Write out the rows exactly as they appear, starting at the line that contains "Task: Place the" and ending at the line that contains "pos(1360,167)", with both of those lines included.

- [Word and element locating data]
┌──

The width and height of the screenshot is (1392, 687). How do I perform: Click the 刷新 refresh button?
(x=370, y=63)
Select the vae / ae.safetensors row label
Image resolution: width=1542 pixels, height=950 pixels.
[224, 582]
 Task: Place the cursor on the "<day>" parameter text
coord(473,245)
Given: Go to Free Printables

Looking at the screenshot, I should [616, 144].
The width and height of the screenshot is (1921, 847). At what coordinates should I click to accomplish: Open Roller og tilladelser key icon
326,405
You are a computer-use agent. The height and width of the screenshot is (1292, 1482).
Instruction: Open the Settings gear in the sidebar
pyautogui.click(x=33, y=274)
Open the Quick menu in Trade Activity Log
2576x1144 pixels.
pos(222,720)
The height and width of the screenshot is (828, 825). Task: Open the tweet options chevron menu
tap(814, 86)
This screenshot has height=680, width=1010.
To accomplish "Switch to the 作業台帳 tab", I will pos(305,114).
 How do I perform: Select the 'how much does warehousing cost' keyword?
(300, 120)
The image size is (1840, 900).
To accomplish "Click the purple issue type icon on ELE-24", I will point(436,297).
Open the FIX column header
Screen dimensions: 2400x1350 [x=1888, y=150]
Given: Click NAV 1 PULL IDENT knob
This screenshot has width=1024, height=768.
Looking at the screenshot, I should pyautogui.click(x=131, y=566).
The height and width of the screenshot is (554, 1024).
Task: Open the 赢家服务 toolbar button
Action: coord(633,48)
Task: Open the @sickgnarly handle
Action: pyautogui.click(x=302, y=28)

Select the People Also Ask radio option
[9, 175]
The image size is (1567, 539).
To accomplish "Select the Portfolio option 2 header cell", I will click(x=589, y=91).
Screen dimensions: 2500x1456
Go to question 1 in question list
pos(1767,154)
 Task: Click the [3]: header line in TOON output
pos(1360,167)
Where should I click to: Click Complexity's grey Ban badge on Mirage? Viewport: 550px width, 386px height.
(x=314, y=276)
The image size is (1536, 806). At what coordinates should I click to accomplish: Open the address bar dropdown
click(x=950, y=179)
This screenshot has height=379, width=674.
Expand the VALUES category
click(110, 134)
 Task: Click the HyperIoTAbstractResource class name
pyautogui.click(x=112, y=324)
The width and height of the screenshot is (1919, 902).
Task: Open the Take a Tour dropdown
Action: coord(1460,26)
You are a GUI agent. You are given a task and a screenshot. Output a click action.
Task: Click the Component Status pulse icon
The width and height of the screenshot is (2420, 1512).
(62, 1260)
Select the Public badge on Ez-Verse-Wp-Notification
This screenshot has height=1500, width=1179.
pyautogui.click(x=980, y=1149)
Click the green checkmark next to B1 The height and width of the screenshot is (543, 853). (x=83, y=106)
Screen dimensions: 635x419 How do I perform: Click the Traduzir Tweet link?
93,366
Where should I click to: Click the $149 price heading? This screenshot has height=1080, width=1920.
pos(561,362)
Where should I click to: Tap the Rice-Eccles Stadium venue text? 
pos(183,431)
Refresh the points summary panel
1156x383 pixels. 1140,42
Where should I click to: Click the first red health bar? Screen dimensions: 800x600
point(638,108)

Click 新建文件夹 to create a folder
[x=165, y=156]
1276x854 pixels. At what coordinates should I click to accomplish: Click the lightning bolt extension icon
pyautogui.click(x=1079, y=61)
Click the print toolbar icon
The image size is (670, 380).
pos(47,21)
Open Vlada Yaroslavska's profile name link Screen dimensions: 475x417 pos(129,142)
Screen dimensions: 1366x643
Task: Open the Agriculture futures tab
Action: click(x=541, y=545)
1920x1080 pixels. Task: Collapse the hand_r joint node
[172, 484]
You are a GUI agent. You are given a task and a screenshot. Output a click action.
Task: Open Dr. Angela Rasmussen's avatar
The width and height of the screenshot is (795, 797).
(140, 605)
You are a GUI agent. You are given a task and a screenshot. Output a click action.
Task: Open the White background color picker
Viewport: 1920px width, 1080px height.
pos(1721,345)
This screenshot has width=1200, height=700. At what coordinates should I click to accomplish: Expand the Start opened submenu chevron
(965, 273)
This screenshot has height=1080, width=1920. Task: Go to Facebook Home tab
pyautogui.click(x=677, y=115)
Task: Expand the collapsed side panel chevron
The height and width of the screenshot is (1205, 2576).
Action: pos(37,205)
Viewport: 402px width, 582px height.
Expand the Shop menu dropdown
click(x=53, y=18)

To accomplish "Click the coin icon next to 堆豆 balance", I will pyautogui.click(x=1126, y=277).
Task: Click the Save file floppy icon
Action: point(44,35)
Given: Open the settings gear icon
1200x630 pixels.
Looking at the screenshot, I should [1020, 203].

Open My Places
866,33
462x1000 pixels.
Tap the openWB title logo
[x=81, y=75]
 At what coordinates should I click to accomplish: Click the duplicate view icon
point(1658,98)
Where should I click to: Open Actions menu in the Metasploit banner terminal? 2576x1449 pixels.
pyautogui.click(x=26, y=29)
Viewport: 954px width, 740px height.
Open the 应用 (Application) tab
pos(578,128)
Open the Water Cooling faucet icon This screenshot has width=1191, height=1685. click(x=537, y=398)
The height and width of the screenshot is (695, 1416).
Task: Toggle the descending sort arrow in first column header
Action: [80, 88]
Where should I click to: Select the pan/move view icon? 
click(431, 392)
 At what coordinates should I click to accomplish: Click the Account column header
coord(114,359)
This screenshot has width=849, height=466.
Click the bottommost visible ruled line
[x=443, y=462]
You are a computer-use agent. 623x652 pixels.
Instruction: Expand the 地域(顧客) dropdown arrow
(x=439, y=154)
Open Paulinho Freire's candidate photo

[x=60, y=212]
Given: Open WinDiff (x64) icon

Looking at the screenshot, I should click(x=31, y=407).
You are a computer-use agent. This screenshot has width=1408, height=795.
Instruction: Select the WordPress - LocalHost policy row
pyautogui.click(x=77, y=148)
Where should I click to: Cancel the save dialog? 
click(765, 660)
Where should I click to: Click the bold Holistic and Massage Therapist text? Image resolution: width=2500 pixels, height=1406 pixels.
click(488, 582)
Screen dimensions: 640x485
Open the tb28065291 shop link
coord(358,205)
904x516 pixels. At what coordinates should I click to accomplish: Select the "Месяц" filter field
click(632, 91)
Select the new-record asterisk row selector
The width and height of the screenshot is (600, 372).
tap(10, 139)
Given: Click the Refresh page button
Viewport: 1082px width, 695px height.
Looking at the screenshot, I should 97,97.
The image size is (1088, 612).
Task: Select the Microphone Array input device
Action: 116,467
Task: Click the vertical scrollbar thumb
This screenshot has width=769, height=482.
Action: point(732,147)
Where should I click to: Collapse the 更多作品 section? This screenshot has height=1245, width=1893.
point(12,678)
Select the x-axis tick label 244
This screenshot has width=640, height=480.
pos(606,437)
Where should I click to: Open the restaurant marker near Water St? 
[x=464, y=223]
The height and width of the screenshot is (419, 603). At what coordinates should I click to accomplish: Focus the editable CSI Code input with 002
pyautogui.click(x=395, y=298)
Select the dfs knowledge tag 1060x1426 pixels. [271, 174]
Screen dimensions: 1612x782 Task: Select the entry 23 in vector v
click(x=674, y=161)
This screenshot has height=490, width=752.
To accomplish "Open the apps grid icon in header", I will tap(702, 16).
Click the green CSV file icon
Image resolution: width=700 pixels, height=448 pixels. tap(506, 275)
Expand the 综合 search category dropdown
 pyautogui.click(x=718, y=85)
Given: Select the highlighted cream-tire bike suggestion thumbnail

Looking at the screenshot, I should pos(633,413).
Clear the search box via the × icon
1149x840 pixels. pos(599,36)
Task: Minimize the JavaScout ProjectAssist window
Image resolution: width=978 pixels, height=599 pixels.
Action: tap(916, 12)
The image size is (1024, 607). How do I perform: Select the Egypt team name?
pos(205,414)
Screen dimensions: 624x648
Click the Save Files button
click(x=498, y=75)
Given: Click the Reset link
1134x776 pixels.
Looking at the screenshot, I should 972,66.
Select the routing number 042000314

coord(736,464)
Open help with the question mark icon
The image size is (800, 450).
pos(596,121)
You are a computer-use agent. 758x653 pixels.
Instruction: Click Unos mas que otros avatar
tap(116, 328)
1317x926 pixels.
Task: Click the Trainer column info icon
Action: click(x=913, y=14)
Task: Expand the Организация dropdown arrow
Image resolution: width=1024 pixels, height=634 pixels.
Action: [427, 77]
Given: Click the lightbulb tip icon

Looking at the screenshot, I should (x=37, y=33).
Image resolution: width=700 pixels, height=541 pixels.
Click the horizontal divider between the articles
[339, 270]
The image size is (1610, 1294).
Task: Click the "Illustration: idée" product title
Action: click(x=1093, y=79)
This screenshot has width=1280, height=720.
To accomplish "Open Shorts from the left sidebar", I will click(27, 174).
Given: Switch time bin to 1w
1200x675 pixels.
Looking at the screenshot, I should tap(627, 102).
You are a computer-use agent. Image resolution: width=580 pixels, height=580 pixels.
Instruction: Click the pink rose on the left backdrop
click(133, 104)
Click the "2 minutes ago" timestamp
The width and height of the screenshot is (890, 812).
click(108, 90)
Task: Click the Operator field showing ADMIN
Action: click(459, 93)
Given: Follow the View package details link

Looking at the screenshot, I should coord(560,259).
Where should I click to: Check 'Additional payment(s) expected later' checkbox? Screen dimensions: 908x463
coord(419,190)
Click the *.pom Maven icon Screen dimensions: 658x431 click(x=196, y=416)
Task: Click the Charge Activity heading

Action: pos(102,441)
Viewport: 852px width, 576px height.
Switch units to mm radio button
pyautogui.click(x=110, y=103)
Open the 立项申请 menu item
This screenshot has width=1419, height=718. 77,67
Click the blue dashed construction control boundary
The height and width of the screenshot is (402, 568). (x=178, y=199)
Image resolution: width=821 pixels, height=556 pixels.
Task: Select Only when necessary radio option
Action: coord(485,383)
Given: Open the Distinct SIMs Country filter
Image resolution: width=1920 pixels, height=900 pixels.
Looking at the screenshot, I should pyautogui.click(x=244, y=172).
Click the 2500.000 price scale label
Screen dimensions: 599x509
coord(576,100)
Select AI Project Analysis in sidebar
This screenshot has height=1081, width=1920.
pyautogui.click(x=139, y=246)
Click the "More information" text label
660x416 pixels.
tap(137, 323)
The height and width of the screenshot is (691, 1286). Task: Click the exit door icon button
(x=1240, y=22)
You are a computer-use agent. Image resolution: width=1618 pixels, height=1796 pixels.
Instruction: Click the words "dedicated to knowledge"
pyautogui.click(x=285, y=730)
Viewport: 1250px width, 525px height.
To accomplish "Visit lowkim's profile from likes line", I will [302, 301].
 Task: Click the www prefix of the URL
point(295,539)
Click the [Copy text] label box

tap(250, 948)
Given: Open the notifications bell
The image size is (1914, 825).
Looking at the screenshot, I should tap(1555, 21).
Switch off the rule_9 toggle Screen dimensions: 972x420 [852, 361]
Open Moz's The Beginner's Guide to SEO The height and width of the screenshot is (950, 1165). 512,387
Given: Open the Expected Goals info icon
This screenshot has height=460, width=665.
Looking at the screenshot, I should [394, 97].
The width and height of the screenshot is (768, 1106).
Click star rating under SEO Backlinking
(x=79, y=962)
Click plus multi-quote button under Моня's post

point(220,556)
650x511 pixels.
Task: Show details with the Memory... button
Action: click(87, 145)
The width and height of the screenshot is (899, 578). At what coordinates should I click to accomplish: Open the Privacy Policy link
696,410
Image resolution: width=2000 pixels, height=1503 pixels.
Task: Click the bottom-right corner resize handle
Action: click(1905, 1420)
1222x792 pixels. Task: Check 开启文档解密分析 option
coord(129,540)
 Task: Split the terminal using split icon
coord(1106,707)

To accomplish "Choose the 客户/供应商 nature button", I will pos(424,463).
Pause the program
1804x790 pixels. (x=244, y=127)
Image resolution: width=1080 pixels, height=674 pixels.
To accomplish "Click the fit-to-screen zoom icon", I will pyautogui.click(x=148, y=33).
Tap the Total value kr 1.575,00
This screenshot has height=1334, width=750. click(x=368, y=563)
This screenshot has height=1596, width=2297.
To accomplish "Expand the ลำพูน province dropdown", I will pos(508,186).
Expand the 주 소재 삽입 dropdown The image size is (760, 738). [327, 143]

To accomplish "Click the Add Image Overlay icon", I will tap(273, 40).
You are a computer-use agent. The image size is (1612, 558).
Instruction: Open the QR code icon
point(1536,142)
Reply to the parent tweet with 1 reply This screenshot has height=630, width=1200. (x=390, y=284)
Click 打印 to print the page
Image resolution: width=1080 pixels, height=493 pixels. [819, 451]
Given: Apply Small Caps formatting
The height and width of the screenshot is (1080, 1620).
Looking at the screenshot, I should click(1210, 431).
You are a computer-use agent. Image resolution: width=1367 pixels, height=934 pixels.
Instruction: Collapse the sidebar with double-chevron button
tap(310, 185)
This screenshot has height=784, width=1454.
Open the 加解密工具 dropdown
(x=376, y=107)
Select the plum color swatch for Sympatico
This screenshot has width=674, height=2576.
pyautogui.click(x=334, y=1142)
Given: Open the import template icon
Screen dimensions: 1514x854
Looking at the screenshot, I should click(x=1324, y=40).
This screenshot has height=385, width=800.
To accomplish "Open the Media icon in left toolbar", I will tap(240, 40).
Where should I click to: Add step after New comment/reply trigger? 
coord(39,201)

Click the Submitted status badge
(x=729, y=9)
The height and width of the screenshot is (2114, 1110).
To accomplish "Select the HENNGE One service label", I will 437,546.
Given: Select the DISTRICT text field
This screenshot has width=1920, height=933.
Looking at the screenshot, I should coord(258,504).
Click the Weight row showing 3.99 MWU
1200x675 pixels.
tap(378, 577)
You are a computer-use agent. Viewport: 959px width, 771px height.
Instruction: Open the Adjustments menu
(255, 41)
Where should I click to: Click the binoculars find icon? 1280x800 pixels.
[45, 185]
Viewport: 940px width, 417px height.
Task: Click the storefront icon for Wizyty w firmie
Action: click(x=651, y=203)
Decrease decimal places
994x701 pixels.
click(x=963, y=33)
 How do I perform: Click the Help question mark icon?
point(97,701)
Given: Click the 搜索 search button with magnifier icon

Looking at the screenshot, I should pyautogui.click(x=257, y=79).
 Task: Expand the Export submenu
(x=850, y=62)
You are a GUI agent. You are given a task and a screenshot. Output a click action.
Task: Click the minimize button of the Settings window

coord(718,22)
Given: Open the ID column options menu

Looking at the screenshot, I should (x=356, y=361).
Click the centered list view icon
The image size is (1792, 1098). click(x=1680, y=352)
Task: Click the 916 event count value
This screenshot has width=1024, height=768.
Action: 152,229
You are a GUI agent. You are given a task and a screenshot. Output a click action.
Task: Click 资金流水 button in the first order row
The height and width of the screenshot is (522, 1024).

└──

- [Complete response]
 Task: Place the cursor on the "<day>" parameter text
coord(473,245)
Given: Go to Free Printables

Looking at the screenshot, I should [616, 144].
The width and height of the screenshot is (1921, 847). At what coordinates should I click to accomplish: Open Roller og tilladelser key icon
326,405
You are a computer-use agent. The height and width of the screenshot is (1292, 1482).
Instruction: Open the Settings gear in the sidebar
pyautogui.click(x=33, y=274)
Open the Quick menu in Trade Activity Log
2576x1144 pixels.
pos(222,720)
The height and width of the screenshot is (828, 825). Task: Open the tweet options chevron menu
tap(814, 86)
This screenshot has height=680, width=1010.
To accomplish "Switch to the 作業台帳 tab", I will pos(305,114).
 How do I perform: Select the 'how much does warehousing cost' keyword?
(300, 120)
The image size is (1840, 900).
To accomplish "Click the purple issue type icon on ELE-24", I will point(436,297).
Open the FIX column header
Screen dimensions: 2400x1350 [x=1888, y=150]
Given: Click NAV 1 PULL IDENT knob
This screenshot has width=1024, height=768.
Looking at the screenshot, I should pyautogui.click(x=131, y=566).
The height and width of the screenshot is (554, 1024).
Task: Open the 赢家服务 toolbar button
Action: coord(633,48)
Task: Open the @sickgnarly handle
Action: pyautogui.click(x=302, y=28)

Select the People Also Ask radio option
[9, 175]
The image size is (1567, 539).
To accomplish "Select the Portfolio option 2 header cell", I will click(x=589, y=91).
Screen dimensions: 2500x1456
Go to question 1 in question list
pos(1767,154)
 Task: Click the [3]: header line in TOON output
pos(1360,167)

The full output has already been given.